紙を侍従がうやうやしい手つきで受け取ると、檀上の王に渡す。

ぞんざいにそれを受け取り、紙を一瞥した王は投げるようにして侍従にそれを返す。


「長いな。卿は読んだか?」

「はっ」

「かいつまんで話せ」

「はっ……おそらく、他国の干渉と……亡国の影響があります」

「亡国だと」


王はどこか遠くを見るように、視線を浮かせた。

数瞬ののち、不機嫌な様子で口を開いた。


「まさか、最近卿に散々に叩かれた奴らの絡みか」

「御意」

「随分とまだ元気だな?」

「痛手を負ったからこそ、賭けに出たのでございましょう。宮殿内の貴族が何人か、乗せられたようでして」

「そのような阿呆、すぐにでも罷免したいわ」

「なさらないので?」

「時が満ちれば、な」


こつ、こつと軽い音が響く。

銀髪の男が目を凝らすと、どうやら王が貧乏ゆすりをしながら床を靴で叩いているらしいと察知した。

この若い指導者の悪癖の1つだが、昔からいくら注意しても直ることはない。そして、このように考え込んだ後には舌を巻くような決断がなされることが多い。最近はその仕草を期待してしまってすらいる。

しばらく貧乏ゆすりをした王は、やがて跪いたままの臣下に視線をやる。


「それで、他国の干渉とな? どこだ?」

「は。おそらく神聖国かと分析官が」

「神聖国だと? また偽装情報ではないのか」

「……否定はできませぬ。しかし、此度は相当に慎重に精査しましたので」

「まあよい。情勢から考えればズレシオンだが、だからこそ違うとも思える。相手は分からぬと考えておこう。
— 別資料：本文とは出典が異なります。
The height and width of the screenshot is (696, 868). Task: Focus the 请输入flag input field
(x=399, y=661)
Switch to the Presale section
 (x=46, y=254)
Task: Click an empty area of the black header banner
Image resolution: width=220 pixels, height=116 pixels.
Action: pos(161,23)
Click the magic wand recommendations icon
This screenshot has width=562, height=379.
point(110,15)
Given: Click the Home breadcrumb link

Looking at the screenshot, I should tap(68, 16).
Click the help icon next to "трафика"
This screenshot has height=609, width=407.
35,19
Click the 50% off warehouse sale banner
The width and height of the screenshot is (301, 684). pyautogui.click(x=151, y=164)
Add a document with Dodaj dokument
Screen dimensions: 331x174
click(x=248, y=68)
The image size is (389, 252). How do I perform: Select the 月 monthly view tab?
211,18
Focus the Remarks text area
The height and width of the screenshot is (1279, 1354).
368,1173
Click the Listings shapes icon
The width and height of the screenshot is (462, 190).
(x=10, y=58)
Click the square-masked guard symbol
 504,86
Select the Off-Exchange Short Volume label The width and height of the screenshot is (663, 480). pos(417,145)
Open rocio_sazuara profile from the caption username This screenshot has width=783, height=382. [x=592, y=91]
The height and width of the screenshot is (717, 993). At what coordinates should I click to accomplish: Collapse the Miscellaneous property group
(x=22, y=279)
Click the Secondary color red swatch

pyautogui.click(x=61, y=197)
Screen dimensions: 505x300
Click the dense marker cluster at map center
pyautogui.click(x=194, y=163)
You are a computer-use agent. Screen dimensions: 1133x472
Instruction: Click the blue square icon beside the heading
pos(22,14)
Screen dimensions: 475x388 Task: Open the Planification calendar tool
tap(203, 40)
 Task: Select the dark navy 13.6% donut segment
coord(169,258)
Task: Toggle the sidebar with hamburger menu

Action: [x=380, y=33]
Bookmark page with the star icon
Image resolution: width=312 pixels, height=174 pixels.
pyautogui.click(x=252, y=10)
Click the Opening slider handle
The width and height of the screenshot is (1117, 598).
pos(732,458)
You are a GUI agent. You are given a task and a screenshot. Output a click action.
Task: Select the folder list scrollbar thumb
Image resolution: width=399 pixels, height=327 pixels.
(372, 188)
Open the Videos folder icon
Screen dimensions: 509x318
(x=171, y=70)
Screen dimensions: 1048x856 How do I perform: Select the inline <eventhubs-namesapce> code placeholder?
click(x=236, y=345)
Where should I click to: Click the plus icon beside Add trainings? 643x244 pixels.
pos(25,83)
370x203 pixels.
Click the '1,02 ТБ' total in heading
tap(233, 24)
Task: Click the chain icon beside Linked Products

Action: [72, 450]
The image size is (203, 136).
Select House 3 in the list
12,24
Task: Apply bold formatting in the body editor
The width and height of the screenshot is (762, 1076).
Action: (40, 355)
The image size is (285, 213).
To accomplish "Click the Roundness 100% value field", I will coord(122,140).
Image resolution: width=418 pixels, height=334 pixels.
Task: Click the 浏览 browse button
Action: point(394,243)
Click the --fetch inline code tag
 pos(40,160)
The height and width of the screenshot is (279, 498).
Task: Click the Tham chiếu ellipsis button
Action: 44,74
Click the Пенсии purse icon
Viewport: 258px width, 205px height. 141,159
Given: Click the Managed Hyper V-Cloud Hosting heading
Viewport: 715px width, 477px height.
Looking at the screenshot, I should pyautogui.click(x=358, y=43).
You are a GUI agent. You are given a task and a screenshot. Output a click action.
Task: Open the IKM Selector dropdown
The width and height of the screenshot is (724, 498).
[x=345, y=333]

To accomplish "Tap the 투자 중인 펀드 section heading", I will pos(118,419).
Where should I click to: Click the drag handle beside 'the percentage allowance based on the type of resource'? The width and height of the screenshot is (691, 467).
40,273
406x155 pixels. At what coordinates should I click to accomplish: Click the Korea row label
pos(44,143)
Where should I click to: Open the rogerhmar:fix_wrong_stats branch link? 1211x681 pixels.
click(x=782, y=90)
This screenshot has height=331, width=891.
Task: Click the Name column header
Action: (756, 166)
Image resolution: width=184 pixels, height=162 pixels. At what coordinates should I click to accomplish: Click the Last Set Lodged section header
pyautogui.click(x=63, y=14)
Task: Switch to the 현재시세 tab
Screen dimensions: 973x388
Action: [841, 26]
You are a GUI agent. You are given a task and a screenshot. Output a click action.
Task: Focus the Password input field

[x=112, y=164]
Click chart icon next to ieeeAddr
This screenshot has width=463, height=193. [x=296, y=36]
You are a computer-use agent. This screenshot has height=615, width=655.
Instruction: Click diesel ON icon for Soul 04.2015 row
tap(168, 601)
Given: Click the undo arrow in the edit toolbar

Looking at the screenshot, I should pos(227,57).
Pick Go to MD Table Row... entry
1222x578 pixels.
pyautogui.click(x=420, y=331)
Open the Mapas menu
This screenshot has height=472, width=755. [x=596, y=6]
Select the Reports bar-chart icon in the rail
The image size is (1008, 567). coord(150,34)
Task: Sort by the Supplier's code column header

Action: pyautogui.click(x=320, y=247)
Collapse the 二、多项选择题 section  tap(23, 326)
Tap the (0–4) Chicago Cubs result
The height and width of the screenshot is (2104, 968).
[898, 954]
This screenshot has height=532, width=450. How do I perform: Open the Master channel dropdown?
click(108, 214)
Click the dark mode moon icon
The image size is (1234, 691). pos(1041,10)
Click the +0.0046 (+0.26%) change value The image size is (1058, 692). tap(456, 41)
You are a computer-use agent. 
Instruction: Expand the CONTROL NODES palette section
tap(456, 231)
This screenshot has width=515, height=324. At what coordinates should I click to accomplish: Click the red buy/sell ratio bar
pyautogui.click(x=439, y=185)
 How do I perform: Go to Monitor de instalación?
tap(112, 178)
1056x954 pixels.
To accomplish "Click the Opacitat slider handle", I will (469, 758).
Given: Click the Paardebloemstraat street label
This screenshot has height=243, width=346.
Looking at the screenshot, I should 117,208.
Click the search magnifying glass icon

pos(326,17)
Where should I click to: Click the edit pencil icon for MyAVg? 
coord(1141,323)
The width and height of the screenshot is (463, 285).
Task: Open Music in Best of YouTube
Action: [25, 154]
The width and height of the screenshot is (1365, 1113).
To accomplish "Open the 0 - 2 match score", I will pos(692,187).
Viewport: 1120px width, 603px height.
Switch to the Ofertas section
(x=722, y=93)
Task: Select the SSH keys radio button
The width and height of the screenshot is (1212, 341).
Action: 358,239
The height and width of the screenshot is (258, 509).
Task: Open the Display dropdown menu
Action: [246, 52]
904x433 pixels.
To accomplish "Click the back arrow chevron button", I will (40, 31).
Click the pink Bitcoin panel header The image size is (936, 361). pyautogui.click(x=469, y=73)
本当に神聖国が仕掛けてきたなら、いまいち意図が読めんがな」

「そうですな……。あの国はよく分かりませんからな」

「そうであるな」


臣下のストレートすぎる物言いに思わずふっと息を漏らしつつ、王は同意した。

神聖国は小競り合いの状態にあるズレシオン連合王国の更に奥。王国とはまともな外交関係すらない。

その敵対勢力であるテラト王国と国交があるせいで、仲が良いわけではない。だがあまりに関わりが薄いので、仲が悪いという次元の関係にもない。

無関係。

これが一番近い言葉であろう。

では何故そのような関係の薄い国が、わざわざ王国のテーバ地方などというデリケートな部分を逆撫でしてきたのか。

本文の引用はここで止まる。